* [Exercise objective]: Copy out every one of the lines below word for word, without changing anything.

* [Stored rows]:
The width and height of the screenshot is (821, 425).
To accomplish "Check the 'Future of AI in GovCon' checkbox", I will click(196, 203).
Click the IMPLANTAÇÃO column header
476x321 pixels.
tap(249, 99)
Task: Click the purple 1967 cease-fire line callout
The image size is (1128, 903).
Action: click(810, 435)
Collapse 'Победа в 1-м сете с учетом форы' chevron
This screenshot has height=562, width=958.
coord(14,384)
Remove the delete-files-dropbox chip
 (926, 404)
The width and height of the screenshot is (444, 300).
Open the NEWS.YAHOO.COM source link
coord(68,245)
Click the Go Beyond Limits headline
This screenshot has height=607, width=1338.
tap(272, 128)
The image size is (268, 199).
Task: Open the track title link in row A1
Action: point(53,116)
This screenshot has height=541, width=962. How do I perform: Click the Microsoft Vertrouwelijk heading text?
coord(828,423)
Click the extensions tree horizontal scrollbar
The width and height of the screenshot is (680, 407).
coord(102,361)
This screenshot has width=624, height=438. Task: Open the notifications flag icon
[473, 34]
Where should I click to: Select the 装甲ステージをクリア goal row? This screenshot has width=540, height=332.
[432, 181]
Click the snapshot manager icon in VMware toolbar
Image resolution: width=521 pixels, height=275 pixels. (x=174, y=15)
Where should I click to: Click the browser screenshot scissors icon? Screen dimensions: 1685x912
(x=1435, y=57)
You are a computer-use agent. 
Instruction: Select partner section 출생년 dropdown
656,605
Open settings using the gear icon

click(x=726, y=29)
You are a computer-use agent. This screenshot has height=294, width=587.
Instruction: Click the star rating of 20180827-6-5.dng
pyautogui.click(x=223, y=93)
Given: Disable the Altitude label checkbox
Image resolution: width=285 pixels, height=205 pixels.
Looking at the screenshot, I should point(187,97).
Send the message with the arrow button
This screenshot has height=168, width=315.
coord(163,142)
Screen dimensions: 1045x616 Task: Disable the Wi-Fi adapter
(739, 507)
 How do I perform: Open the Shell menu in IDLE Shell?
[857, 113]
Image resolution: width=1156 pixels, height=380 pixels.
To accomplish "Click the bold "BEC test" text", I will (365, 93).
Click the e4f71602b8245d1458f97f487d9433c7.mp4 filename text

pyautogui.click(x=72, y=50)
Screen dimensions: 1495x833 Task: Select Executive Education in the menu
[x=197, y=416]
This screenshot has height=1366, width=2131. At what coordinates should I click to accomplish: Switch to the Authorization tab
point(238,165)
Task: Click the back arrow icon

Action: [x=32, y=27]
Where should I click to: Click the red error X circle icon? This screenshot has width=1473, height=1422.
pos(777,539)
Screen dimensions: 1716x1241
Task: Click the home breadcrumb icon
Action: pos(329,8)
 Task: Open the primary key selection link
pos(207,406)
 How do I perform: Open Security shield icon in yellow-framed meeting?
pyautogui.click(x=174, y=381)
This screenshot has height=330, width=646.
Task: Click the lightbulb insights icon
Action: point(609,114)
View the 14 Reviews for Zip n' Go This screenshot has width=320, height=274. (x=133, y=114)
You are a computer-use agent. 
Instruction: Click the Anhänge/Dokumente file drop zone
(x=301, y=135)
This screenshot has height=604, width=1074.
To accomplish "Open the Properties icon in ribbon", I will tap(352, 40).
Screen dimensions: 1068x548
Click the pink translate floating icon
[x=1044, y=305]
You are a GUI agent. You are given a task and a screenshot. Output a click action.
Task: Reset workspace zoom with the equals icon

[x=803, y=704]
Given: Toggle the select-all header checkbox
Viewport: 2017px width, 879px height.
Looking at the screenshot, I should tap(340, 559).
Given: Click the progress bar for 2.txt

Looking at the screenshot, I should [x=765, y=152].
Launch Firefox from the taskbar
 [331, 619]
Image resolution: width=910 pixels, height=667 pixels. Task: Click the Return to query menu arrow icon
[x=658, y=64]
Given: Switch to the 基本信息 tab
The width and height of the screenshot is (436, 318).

* [Solution to this exercise]:
The width and height of the screenshot is (821, 425).
To accomplish "Check the 'Future of AI in GovCon' checkbox", I will click(196, 203).
Click the IMPLANTAÇÃO column header
476x321 pixels.
tap(249, 99)
Task: Click the purple 1967 cease-fire line callout
The image size is (1128, 903).
Action: click(810, 435)
Collapse 'Победа в 1-м сете с учетом форы' chevron
This screenshot has height=562, width=958.
coord(14,384)
Remove the delete-files-dropbox chip
 (926, 404)
The width and height of the screenshot is (444, 300).
Open the NEWS.YAHOO.COM source link
coord(68,245)
Click the Go Beyond Limits headline
This screenshot has height=607, width=1338.
tap(272, 128)
The image size is (268, 199).
Task: Open the track title link in row A1
Action: point(53,116)
This screenshot has height=541, width=962. How do I perform: Click the Microsoft Vertrouwelijk heading text?
coord(828,423)
Click the extensions tree horizontal scrollbar
The width and height of the screenshot is (680, 407).
coord(102,361)
This screenshot has width=624, height=438. Task: Open the notifications flag icon
[473, 34]
Where should I click to: Select the 装甲ステージをクリア goal row? This screenshot has width=540, height=332.
[432, 181]
Click the snapshot manager icon in VMware toolbar
Image resolution: width=521 pixels, height=275 pixels. (x=174, y=15)
Where should I click to: Click the browser screenshot scissors icon? Screen dimensions: 1685x912
(x=1435, y=57)
You are a computer-use agent. 
Instruction: Select partner section 출생년 dropdown
656,605
Open settings using the gear icon

click(x=726, y=29)
You are a computer-use agent. This screenshot has height=294, width=587.
Instruction: Click the star rating of 20180827-6-5.dng
pyautogui.click(x=223, y=93)
Given: Disable the Altitude label checkbox
Image resolution: width=285 pixels, height=205 pixels.
Looking at the screenshot, I should point(187,97).
Send the message with the arrow button
This screenshot has height=168, width=315.
coord(163,142)
Screen dimensions: 1045x616 Task: Disable the Wi-Fi adapter
(739, 507)
 How do I perform: Open the Shell menu in IDLE Shell?
[857, 113]
Image resolution: width=1156 pixels, height=380 pixels.
To accomplish "Click the bold "BEC test" text", I will (365, 93).
Click the e4f71602b8245d1458f97f487d9433c7.mp4 filename text

pyautogui.click(x=72, y=50)
Screen dimensions: 1495x833 Task: Select Executive Education in the menu
[x=197, y=416]
This screenshot has height=1366, width=2131. At what coordinates should I click to accomplish: Switch to the Authorization tab
point(238,165)
Task: Click the back arrow icon

Action: [x=32, y=27]
Where should I click to: Click the red error X circle icon? This screenshot has width=1473, height=1422.
pos(777,539)
Screen dimensions: 1716x1241
Task: Click the home breadcrumb icon
Action: pos(329,8)
 Task: Open the primary key selection link
pos(207,406)
 How do I perform: Open Security shield icon in yellow-framed meeting?
pyautogui.click(x=174, y=381)
This screenshot has height=330, width=646.
Task: Click the lightbulb insights icon
Action: point(609,114)
View the 14 Reviews for Zip n' Go This screenshot has width=320, height=274. (x=133, y=114)
You are a computer-use agent. 
Instruction: Click the Anhänge/Dokumente file drop zone
(x=301, y=135)
This screenshot has height=604, width=1074.
To accomplish "Open the Properties icon in ribbon", I will tap(352, 40).
Screen dimensions: 1068x548
Click the pink translate floating icon
[x=1044, y=305]
You are a GUI agent. You are given a task and a screenshot. Output a click action.
Task: Reset workspace zoom with the equals icon

[x=803, y=704]
Given: Toggle the select-all header checkbox
Viewport: 2017px width, 879px height.
Looking at the screenshot, I should tap(340, 559).
Given: Click the progress bar for 2.txt

Looking at the screenshot, I should [x=765, y=152].
Launch Firefox from the taskbar
 [331, 619]
Image resolution: width=910 pixels, height=667 pixels. Task: Click the Return to query menu arrow icon
[x=658, y=64]
Given: Switch to the 基本信息 tab
The width and height of the screenshot is (436, 318).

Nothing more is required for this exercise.